[start of Selected text]

Birmingham police officers were on patrol in north Birmingham when they observed three employees from a trucking company chasing a trespasser from their property.
The officers interrupted the chase and took guns away from the employees. While trying to remove the bullets from a gun, the officer opened the cylinder and the gun fell apart. That portion of the gun hit the ground and discharged, striking another officer in the leg.
“It was a handgun,” Sgt. Johnny Williams says, “The weapon itself fell apart. It just fell apart.”
Feel safer now?
Image: Alexandre-Gabriel Decamps, The Suicide, c. 1836
Arclite
Stand your ground, FTW.
BGinCHI
Hey, doesn’t the 2nd Amendment make it clear that we are supposed to keep a well-lubricated militia?
Alex
Thank God the cops were valuably using their time disarming citizens justifiably protecting their property!

[end of Selected text]
[start of Raw data]

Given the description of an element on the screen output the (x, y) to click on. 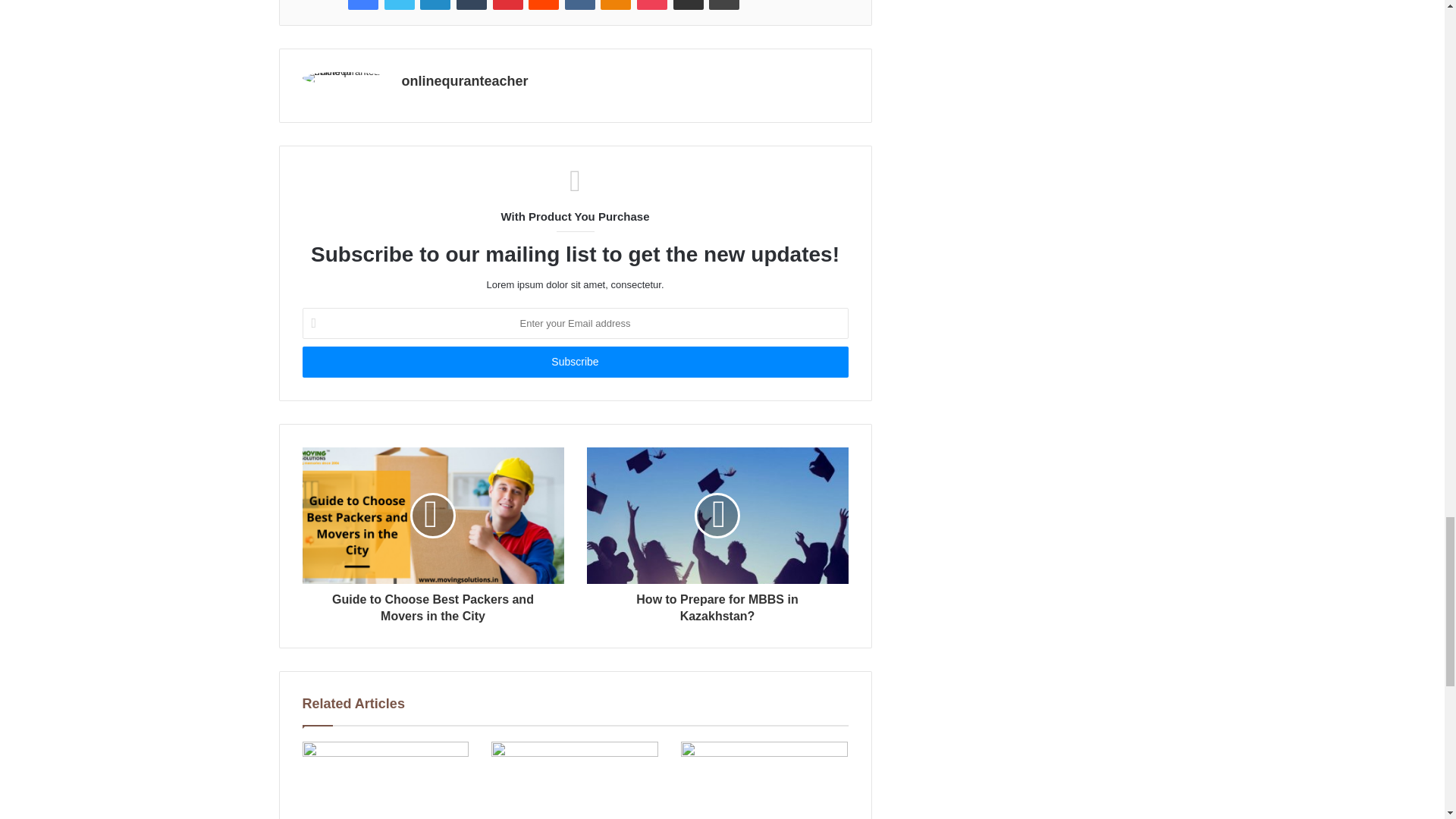
Subscribe (574, 361)
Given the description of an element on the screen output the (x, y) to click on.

[end of Raw data]

Copy out everything from "Birmingham police officers" down to "in the leg." in the text about the Birmingham police patrol, word for word.

Birmingham police officers were on patrol in north Birmingham when they observed three employees from a trucking company chasing a trespasser from their property.
The officers interrupted the chase and took guns away from the employees. While trying to remove the bullets from a gun, the officer opened the cylinder and the gun fell apart. That portion of the gun hit the ground and discharged, striking another officer in the leg.